[Stored records]
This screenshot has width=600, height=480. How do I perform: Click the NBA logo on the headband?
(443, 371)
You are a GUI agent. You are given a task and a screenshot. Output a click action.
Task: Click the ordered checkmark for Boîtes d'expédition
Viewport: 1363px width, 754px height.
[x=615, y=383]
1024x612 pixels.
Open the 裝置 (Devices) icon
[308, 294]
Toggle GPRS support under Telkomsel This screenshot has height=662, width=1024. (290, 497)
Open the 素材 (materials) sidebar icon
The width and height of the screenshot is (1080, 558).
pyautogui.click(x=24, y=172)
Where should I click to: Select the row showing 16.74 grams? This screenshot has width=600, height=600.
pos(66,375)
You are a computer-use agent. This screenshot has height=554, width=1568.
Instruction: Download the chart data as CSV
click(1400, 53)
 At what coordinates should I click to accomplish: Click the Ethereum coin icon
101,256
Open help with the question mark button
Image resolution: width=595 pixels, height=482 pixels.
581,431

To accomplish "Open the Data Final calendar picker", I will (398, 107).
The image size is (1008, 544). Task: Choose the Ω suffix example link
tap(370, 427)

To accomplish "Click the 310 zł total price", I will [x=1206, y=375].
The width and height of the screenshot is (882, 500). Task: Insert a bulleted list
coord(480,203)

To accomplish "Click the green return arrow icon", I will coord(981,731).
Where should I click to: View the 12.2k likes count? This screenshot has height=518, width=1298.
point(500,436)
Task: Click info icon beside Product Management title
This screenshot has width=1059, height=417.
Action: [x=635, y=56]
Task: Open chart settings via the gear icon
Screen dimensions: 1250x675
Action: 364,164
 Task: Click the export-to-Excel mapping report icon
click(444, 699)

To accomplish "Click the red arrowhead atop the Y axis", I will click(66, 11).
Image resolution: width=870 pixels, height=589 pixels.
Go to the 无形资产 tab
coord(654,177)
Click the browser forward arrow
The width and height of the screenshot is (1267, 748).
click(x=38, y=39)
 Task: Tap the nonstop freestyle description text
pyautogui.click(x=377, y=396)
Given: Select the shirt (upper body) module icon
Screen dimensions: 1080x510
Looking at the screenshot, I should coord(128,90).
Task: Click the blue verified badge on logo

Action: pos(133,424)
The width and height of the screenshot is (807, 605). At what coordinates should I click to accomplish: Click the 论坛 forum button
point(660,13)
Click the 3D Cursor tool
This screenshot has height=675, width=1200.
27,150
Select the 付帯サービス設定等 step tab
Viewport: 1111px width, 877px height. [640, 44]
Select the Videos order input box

Task statement:
Copy all the data. Match it exactly.

Problem solution:
This screenshot has width=600, height=480. How do I perform: Click the NBA logo on the headband?
(443, 371)
You are a GUI agent. You are given a task and a screenshot. Output a click action.
Task: Click the ordered checkmark for Boîtes d'expédition
Viewport: 1363px width, 754px height.
[x=615, y=383]
1024x612 pixels.
Open the 裝置 (Devices) icon
[308, 294]
Toggle GPRS support under Telkomsel This screenshot has height=662, width=1024. (290, 497)
Open the 素材 (materials) sidebar icon
The width and height of the screenshot is (1080, 558).
pyautogui.click(x=24, y=172)
Where should I click to: Select the row showing 16.74 grams? This screenshot has width=600, height=600.
pos(66,375)
You are a computer-use agent. This screenshot has height=554, width=1568.
Instruction: Download the chart data as CSV
click(1400, 53)
 At what coordinates should I click to accomplish: Click the Ethereum coin icon
101,256
Open help with the question mark button
Image resolution: width=595 pixels, height=482 pixels.
581,431

To accomplish "Open the Data Final calendar picker", I will (398, 107).
The image size is (1008, 544). Task: Choose the Ω suffix example link
tap(370, 427)

To accomplish "Click the 310 zł total price", I will [x=1206, y=375].
The width and height of the screenshot is (882, 500). Task: Insert a bulleted list
coord(480,203)

To accomplish "Click the green return arrow icon", I will coord(981,731).
Where should I click to: View the 12.2k likes count? This screenshot has height=518, width=1298.
point(500,436)
Task: Click info icon beside Product Management title
This screenshot has width=1059, height=417.
Action: [x=635, y=56]
Task: Open chart settings via the gear icon
Screen dimensions: 1250x675
Action: 364,164
 Task: Click the export-to-Excel mapping report icon
click(444, 699)

To accomplish "Click the red arrowhead atop the Y axis", I will click(66, 11).
Image resolution: width=870 pixels, height=589 pixels.
Go to the 无形资产 tab
coord(654,177)
Click the browser forward arrow
The width and height of the screenshot is (1267, 748).
click(x=38, y=39)
 Task: Tap the nonstop freestyle description text
pyautogui.click(x=377, y=396)
Given: Select the shirt (upper body) module icon
Screen dimensions: 1080x510
Looking at the screenshot, I should coord(128,90).
Task: Click the blue verified badge on logo

Action: pos(133,424)
The width and height of the screenshot is (807, 605). At what coordinates should I click to accomplish: Click the 论坛 forum button
point(660,13)
Click the 3D Cursor tool
This screenshot has height=675, width=1200.
27,150
Select the 付帯サービス設定等 step tab
Viewport: 1111px width, 877px height. [640, 44]
Select the Videos order input box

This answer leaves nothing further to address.